Drawing his chair back, he rose to his feet and delved into his pocket. The officer’s ID was still in there.
“Hamid,” Jack said, “I need you to stop cooking.”
Minutes later they were upstairs in Hamid’s bedroom. Jack was against the plain white wall, sitting cross legged on the carpet as Hamid played with the settings on his camera. They’d adjusted the lights, so that every lamp poured its brightness on to his taught and tired skin.
“Okay, it’s recording,” Hamid said, pointing the camera at Jack.

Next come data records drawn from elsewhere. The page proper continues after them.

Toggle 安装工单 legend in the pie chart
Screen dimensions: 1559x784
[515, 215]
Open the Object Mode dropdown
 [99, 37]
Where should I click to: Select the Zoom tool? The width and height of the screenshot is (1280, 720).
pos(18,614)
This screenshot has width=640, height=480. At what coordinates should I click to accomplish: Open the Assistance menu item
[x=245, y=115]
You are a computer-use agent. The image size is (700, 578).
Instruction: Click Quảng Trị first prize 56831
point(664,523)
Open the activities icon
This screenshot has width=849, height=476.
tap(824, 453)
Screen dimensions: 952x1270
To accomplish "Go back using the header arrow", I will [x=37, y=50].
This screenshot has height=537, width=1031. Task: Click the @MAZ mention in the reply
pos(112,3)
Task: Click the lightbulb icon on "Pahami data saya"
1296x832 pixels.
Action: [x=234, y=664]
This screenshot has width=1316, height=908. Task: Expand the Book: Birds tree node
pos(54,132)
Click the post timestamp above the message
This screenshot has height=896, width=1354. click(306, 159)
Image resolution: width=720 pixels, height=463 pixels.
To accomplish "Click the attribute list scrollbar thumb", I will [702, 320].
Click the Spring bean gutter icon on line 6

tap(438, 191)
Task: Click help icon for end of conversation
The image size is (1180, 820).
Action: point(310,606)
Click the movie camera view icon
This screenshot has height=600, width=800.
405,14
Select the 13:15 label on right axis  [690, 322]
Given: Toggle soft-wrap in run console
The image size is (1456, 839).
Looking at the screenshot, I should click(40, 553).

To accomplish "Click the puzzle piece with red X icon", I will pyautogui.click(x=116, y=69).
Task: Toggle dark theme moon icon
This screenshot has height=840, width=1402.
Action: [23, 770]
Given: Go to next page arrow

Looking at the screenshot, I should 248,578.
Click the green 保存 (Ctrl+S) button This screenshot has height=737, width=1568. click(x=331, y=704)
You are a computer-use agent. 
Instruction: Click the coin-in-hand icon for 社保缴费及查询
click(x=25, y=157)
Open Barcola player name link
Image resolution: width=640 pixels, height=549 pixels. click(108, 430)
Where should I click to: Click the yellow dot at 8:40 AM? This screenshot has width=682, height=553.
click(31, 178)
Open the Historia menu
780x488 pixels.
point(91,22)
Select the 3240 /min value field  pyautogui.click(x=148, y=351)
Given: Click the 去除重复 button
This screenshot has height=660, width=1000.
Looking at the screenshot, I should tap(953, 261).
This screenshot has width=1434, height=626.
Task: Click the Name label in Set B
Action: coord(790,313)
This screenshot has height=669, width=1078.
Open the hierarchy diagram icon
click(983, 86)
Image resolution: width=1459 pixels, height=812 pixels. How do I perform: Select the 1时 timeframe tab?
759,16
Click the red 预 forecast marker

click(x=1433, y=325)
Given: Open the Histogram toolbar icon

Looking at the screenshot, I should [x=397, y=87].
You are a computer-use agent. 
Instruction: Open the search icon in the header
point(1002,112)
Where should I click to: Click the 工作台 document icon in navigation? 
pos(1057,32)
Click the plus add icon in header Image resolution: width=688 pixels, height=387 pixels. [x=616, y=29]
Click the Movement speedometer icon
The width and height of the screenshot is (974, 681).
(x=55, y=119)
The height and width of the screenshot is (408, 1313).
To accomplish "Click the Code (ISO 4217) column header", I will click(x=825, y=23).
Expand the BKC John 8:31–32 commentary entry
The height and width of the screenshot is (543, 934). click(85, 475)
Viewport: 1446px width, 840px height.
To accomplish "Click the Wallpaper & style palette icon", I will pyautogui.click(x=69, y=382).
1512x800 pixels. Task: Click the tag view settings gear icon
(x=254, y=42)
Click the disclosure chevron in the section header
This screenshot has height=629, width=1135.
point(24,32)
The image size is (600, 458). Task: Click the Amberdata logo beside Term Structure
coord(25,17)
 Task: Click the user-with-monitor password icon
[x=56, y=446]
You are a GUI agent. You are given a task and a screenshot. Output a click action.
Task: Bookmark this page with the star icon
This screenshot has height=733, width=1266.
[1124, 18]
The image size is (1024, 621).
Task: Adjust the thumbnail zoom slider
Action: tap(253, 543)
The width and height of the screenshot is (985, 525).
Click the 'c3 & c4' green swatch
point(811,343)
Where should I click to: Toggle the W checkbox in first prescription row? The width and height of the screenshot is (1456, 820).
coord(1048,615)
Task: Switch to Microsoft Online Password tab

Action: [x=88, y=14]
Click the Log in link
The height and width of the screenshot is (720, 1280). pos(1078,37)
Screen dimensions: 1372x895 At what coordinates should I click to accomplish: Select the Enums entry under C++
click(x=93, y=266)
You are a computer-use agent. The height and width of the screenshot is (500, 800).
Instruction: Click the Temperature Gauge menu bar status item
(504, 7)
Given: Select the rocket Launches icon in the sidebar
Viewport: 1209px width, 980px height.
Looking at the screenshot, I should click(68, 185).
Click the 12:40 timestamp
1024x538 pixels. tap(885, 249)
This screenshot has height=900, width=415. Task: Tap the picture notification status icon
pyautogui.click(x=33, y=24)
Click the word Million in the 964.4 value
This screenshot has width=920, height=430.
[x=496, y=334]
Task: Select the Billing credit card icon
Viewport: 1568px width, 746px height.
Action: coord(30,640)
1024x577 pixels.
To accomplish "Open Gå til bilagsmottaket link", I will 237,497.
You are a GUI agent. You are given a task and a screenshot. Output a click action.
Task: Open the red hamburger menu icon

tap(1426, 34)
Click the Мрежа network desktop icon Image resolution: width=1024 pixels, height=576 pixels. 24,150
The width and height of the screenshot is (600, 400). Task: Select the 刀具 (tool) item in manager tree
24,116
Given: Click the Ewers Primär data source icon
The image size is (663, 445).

“I’d like to report a crime,” he began, words unrehearsed, unrefined, “Well, two actually. See you can do anything you want, because you don’t have a face. I can’t point at you and tell everyone you’re wrong. I can’t hate you when there’s not a single thing to hate. You are just a general uneasy disgust in society that’s been allowed to breed. But when one of your officers takes it upon himself to drag one of my friends out of their car, tear off their top and bra, pull down their trousers and pin her to the car bonnet, that’s when I get really pissed. And you are not going to like me when I am pissed. Because I won’t be sympathetic. I don’t care for the wider consequences, and right now I don’t give a shit about anyone who stands in my way. I am going to fuck you over. I am going to come for you in your fucking sleep and I am going to make you live such a hell that you might pray for the day that someone tries to rape you because that would be such a relief to the pain that I am going put you through. Which leads me to the second crime I want to report. Gavin Sears. Rapist. CRU Officer. You’ll find his dead body in a ditch in Morland.”
He signalled for Hamid to cut.
“Get someone to edit that,” he said, getting to his feet, “Then upload in two days.”
“Two?”
“Wherever I’m going to be in two days, I want to be far away from where that is uploaded,” he said.
“Do you really think it’s going to make a difference?”
He looked sorrowfully at Hamid, “About as much anything else we seem to do.”
The two men stared at each other, united in a fog of failure.
Jack patted Hamid on the arm and headed downstairs, stopping briefly by the living room door to listen to anything being said. But it was all too quiet. Suddenly his earlier anger seemed a little too weak.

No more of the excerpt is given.